* SUPPLIED ENTRIES:
_ _ _ _
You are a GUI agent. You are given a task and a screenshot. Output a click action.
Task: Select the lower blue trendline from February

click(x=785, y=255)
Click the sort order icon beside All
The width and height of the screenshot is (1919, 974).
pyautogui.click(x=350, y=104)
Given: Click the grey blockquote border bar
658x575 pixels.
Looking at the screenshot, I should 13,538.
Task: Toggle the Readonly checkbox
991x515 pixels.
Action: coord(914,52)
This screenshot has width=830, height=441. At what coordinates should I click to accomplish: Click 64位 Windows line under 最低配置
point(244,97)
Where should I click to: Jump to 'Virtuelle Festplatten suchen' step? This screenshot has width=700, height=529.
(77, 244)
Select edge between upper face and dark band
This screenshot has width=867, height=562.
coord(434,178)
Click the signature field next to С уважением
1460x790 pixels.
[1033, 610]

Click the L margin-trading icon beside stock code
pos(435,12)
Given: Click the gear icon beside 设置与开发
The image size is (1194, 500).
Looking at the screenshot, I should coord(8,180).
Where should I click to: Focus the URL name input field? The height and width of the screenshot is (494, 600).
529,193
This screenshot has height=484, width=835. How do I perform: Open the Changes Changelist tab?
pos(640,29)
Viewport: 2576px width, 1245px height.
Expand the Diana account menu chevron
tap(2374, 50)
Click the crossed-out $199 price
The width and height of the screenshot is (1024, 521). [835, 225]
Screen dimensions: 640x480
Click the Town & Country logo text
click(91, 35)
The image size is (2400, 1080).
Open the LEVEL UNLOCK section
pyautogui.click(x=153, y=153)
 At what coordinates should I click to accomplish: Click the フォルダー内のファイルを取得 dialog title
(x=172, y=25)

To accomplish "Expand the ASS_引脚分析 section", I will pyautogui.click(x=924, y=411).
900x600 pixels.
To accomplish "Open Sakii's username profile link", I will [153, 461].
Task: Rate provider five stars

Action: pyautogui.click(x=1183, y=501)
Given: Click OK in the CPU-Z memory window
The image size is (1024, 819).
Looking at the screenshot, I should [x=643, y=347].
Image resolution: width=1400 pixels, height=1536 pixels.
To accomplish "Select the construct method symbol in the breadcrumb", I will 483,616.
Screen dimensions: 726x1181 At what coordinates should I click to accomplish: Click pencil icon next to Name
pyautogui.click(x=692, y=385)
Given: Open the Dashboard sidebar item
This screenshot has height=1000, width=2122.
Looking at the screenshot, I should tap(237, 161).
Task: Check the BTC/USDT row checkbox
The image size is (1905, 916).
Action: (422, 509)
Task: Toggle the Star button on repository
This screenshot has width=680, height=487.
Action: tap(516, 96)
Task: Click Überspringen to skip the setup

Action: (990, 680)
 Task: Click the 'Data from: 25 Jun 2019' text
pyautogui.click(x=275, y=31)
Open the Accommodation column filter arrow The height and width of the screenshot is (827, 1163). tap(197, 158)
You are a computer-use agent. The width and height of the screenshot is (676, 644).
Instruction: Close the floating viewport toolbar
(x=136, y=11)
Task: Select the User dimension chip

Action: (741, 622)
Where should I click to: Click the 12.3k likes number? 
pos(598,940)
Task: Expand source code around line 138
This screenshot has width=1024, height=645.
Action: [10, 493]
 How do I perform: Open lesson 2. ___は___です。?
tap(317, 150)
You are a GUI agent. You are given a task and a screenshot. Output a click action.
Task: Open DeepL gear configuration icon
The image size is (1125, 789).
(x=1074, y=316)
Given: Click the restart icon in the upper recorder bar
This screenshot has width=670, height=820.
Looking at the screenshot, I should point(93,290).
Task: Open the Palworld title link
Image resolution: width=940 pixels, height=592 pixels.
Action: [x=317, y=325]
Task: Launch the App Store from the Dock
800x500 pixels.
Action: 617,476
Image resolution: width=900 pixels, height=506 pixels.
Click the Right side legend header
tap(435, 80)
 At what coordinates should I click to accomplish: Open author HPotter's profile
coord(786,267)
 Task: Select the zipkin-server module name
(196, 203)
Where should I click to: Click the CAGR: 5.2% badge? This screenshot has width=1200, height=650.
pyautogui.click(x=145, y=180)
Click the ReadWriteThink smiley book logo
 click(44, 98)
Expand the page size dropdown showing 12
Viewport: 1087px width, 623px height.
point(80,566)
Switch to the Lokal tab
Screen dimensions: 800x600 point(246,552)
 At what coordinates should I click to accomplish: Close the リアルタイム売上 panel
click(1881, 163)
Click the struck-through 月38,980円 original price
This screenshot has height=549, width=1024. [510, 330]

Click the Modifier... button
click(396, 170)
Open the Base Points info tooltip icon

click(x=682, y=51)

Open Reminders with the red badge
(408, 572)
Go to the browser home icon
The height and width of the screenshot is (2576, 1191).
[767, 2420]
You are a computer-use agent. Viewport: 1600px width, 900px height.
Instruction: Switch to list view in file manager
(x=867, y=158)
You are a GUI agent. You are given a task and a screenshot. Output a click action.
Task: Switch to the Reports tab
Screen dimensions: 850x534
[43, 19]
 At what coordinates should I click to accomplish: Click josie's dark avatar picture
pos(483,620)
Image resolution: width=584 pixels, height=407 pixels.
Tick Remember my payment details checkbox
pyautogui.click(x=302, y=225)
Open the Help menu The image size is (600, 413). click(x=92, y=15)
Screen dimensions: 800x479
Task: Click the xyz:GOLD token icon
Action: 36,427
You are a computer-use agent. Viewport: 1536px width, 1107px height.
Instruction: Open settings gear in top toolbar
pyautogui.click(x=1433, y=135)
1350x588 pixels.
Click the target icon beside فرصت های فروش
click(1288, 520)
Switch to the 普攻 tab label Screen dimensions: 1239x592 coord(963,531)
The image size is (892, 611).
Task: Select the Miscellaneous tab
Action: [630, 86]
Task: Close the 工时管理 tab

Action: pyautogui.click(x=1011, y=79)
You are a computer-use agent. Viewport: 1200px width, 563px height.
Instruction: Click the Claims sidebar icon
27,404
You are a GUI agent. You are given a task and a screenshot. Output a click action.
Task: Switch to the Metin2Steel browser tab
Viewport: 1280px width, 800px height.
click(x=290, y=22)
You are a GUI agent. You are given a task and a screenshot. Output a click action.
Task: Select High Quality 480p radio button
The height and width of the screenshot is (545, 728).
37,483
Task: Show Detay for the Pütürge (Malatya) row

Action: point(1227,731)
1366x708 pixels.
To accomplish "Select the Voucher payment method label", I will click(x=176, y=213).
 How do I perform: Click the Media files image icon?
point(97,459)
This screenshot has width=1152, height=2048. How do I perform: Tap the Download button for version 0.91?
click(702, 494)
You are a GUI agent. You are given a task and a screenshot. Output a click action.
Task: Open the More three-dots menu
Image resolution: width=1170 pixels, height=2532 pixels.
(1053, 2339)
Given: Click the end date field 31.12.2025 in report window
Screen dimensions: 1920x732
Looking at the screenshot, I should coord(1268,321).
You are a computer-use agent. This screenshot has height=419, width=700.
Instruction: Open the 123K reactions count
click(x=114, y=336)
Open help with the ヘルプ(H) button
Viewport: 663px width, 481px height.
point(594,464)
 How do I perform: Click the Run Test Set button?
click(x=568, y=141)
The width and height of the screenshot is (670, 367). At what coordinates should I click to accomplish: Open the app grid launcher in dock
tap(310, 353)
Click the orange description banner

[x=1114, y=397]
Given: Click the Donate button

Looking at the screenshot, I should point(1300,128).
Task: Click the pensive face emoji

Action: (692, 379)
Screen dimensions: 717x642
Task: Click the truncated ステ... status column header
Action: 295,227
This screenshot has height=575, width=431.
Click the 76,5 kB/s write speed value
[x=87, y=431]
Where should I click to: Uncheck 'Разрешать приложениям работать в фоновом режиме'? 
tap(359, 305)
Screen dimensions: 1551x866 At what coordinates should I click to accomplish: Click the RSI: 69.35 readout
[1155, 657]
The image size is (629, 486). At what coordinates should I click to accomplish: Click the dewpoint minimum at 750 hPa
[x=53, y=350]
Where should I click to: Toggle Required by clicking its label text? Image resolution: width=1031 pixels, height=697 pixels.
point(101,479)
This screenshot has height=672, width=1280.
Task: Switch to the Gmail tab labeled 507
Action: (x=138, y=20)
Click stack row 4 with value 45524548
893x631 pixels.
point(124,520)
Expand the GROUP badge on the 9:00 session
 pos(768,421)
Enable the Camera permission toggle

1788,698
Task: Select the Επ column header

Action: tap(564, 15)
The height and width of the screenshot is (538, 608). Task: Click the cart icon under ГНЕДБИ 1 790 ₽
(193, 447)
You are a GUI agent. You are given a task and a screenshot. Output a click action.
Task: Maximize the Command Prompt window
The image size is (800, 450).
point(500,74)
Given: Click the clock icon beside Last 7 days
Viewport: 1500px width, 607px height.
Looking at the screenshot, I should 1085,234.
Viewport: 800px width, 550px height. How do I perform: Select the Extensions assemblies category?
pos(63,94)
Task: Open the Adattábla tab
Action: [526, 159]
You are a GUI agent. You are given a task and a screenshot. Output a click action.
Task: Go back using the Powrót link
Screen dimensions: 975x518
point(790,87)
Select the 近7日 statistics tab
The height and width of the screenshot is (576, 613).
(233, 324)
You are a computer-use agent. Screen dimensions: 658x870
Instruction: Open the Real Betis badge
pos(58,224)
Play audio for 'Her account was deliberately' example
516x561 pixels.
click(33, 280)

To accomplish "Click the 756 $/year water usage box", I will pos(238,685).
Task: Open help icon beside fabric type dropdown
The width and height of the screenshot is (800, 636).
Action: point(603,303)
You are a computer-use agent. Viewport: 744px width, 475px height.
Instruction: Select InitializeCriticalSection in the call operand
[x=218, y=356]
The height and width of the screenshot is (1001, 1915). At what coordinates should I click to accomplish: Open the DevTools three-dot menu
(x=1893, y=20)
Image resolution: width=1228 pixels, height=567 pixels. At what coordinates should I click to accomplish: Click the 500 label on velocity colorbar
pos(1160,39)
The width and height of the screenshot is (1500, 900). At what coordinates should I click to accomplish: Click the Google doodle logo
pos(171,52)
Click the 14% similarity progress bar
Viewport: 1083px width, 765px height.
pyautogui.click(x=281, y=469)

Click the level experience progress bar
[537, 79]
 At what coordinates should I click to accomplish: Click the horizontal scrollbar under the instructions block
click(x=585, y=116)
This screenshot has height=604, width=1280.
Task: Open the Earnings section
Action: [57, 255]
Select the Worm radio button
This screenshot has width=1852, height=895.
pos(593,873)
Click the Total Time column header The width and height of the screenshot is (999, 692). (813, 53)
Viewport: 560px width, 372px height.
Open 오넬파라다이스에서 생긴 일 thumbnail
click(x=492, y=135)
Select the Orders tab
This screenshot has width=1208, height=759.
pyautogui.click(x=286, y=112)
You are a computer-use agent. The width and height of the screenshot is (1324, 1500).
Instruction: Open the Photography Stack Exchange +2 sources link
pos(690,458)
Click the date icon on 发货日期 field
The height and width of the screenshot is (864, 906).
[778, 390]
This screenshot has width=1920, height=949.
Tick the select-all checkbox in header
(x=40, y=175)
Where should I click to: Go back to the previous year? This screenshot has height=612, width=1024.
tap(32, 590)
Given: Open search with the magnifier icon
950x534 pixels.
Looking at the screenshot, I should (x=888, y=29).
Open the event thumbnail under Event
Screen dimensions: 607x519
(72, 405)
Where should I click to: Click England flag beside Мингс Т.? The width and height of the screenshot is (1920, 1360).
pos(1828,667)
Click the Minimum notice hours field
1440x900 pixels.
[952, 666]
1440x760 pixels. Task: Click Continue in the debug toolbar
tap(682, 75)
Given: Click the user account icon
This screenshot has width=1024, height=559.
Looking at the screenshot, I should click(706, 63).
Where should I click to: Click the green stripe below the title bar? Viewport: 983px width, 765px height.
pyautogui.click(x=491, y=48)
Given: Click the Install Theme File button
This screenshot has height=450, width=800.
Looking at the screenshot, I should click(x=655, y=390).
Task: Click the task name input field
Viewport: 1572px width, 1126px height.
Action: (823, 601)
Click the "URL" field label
_ _ _ _
A bare number should be your reply: how many lines in the entries above include the word "date".

* RESULT OF THE EXERCISE: 2